For 54-year-old farmer Long San, growing opium makes simple economic sense.
He started planting poppies - which produce the resin that can be manufactured into heroin - eight years ago when the market for his traditional cash-crop collapsed. Like most people in Long Tway village, in the steep hills of Myanmar’s southern Shan State, he used to plant his fields with cheroot leaves, which are used to roll cigars.
“After I switched to opium I could make about $2,500 (3 million kyat) a year,” he said. “With cheroot leaves I was only making $250 (300,000 kyat).”
Despite the windfall, Long San and other farmers in this area interviewed by VOA now say that opium’s inconsistent yields, the soil erosion caused by deforesting the hills to plant poppies, and the threat of government eradication programs mean they are willing to abandon the illicit crop.
Since late last year, the United Nations Office for Drugs and Crime (UNODC) has been recommending coffee as the replacement. They hope the mountainous region’s altitude will lend itself to producing high-quality coffee for export.
Golden Triangle’s shade-grown coffee
Satellite imagery suggests that about 57,600 hectares of Myanmar’s land was planted with poppy last year, producing the largest crop in the world after Afghanistan. Experts say the vast majority of that opium is refined into heroin elsewhere in Shan State and exported to China, where a domestic market for narcotics has boomed along with rising living standards.
Long San said he planted 0.5 hectares of his land with coffee, interspersed with silver oak trees for shade, last year. He said he planned to double that during the current rainy season.
Long San still grows opium on some of his land, but he said he was planning to abandon the crop completely when the coffee - which takes three years to reach maturity - begins to show profit.
“Next year these fields will be all coffee,” he said.
The project is headed by Jochen Wiese, the UNODC’s chief technical advisor for alternative development in Myanmar. The German national spent 28 years developing similar schemes in South America, and has come out of retirement to take on Myanmar’s poppy problem.
Wiese said that the approach of the project was to focus on small areas in an attempt to wrest communities from the “distorting” economics of opium poppies. The UNODC is starting small, with just 450 farmers across a handful of villages planting half a hectare each of coffee and silver oak.
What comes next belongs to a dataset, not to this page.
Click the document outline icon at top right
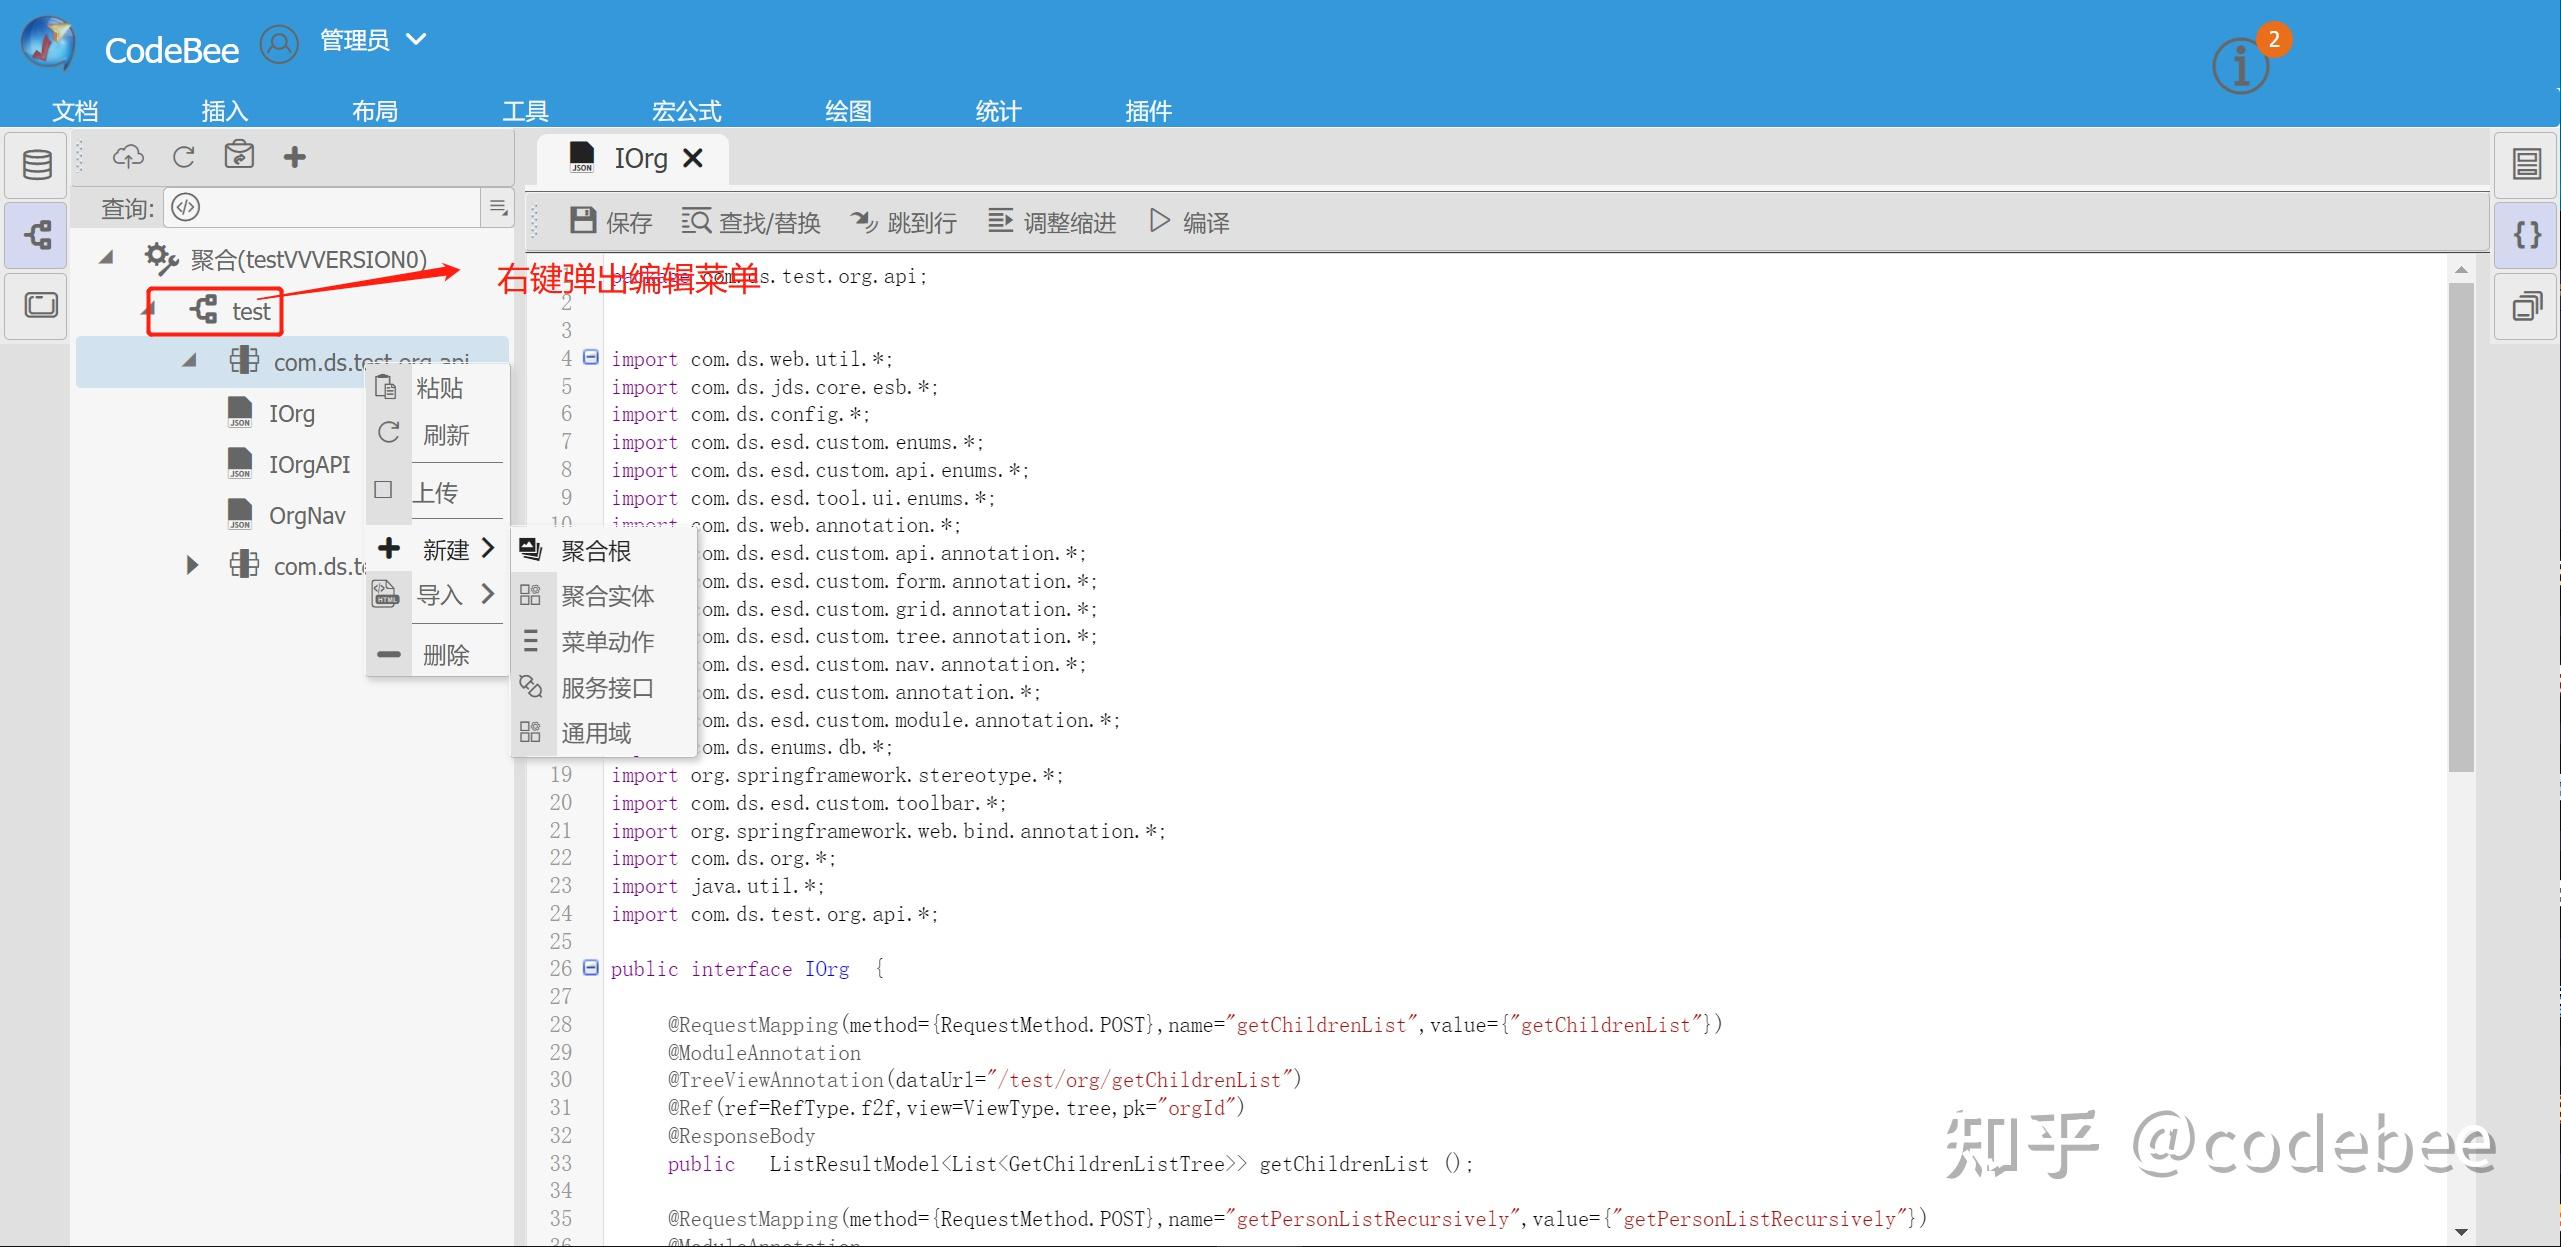 point(2527,163)
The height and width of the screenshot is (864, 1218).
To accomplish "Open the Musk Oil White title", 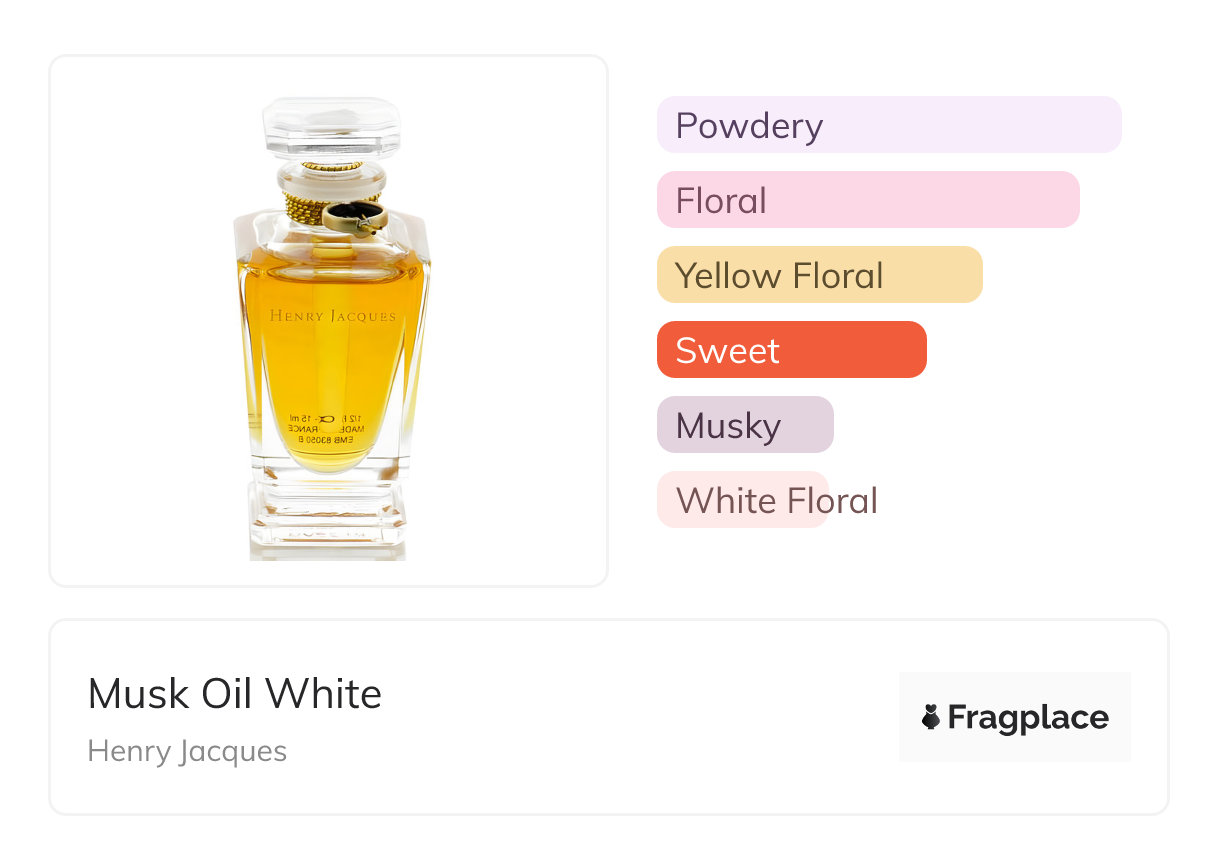I will [x=235, y=694].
“We have to demonstrate to people that through income this will be a success, we can’t go to a hundred different sites, we have to work in a very concentrated way,” he said, adding that the farmers were “very enthusiastic” about the project,
“Everybody wants to have another half hectare,” he said, predicting that 600 hectares of coffee will be planted by the end of this year. “This is a very good indicator of the interest and the real will of the people to change.”
Opium profits drive Shan State fighting
The U.N. provides coffee seeds and fertilizer and gives other assistance to the farmers. It is also helping farmers to set up cooperatives to overcome the economies of scale required to export coffee beans to international markets.
But with the Chinese market’s enormous demand for heroin, the situation in Shan State is further complicated by the lack of peace in the hills. Armed ethnic groups and the Myanmar government vie for territorial control. Despite a cease-fire agreement between the government and the biggest local group, the Shan State Army-South, small skirmishes frequently break out.
The U.N. estimates Myanmar's opium crop for the past two years combined could be worth $880 million, and Tom Kramer, a researcher with the Netherlands’-based Transnational Institute’s drugs and democracy project, said that groups on all sides of the conflict rely on the drug trade's profits.
“Very few of the conflict actors in Shan State, including the Myanmar army, can claim to have clean hands when it comes to the drug trade. That’s the reality,” he said.
“They are involved in different ways, for some it’s just tax, some maybe involved in production, some are involved to some extent in trafficking.”
Kramer said that the Myanmar government’s eradication efforts were a blunt tool with which to tackle opium production.
“There’s is no evidence anywhere that eradication reduces opium production,” he said, explaining that in Afghanistan, for example, farmers facing the threat of the government clearing some of their fields would simply plant more poppy as insurance.
Another farmer involved in the U.N. program, Sai San Oo, 48, said that in past years, some of his fields had been cleared by the government. He was forced to work as a day laborer to make up for the lost income, but returned to growing poppy the following year. Now, however, he says he want to switch all his fields to coffee.
“I have... high hopes that this will benefit my living standards,” he said. “[I] believe that there is an international market for this, so I’m happy to be planting coffee.”